The homeostasis between bone formation and bone resorption is requisite for maintaining bone growth. Prevention of bone loss or osteoclast activity inhibition may be recommended as therapeutics for osteoporosis. However, as osteoporosis patients generally have already lost bone mass before treatment, promotion of bone formation is a better approach to treat osteoporosis. Osteoblasts are fundamental components in the formation of new bone tissues. Promoting the proliferation and differentiation of osteoblasts is a pivotal event in bone formation. In the present study, we showed that BAIBA dose- and time-dependently promoted the proliferation of MC3T3-E1 cells. qPCR results demonstrated that BAIBA obviously upregulated the mRNA expression of the osteoblast transcription regulators RUNX2 and Osx, as well as the differentiation markers Col1α-1, OC, OPN, and OPG. In addition, we showed that both the activity and mRNA expression of ALP were dose-relatedly increased in MC3T3-E1 cells exposed to BAIBA stimulation. These data indicate that BAIBA dramatically accelerates osteoblasts proliferation and differentiation.

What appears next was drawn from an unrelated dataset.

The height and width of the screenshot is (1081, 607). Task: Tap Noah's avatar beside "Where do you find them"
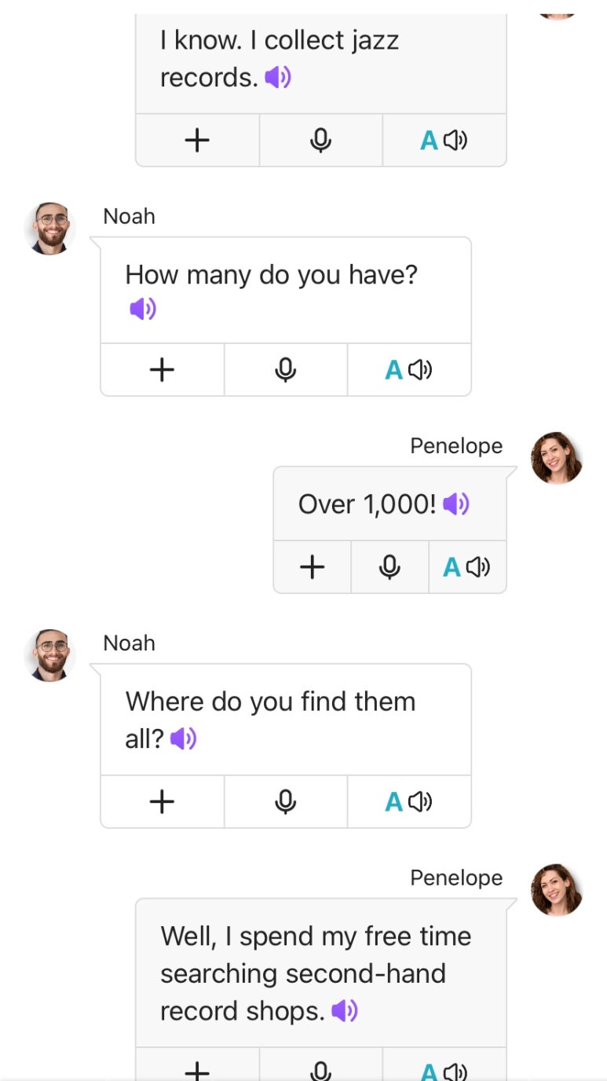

ROS are suggested to be crucial in pre-osteoblast proliferation induced by low-level laser therapy and are thought to be key secondary messengers in osteoblast proliferation and differentiation.14, 38 In this study, we showed that treatment of MC3T3-E1 cells with BAIBA led to a significant increase in ROS production as evidenced by DHE fluorescence and increased superoxide anion level, NAD(P)H oxidase activity, and H2O2 content. In addition, the ROS scavenger NAC as well as the NADPH oxidase inhibitor apocynin significantly abolished the proliferation and differentiation of osteoblasts challenged by BAIBA. These results suggested that the ROS signaling pathway is involved in BAIBA-evoked osteoblast proliferation and differentiation. It is worth mentioning that subtype NAD(P)H oxidases such as NOX1, NOX2, and NOX4 are abundantly expressed in osteoblasts. We showed that the protein levels of NOX4 are dramatically upregulated in MC3T3-E1 cells in response to BAIBA, which provides direct evidence that NOX4 may largely contribute to the BAIBA-induced ROS production in MC3T3-E1 cells.
In conclusion, the results indicate that BAIBA promotes the proliferation and differentiation of osteoblasts via activation of the ROS signaling pathway, which may help to clarify the mechanism of BAIBA-induced bone formation. It is particularly worth noting that excess ROS cause bone loss. We showed that high dose of BAIBA has the same effect on excessive ROS production as H2O2 in osteoblasts cells, while low dose of BAIBA in association with moderate ROS production plays a protective role in osteoblast proliferation and differentiation. We will evaluate the potential of BAIBA as a bone-forming drug in a future study. The suitable dose of BAIBA in animal studies remains unclear and requires further research.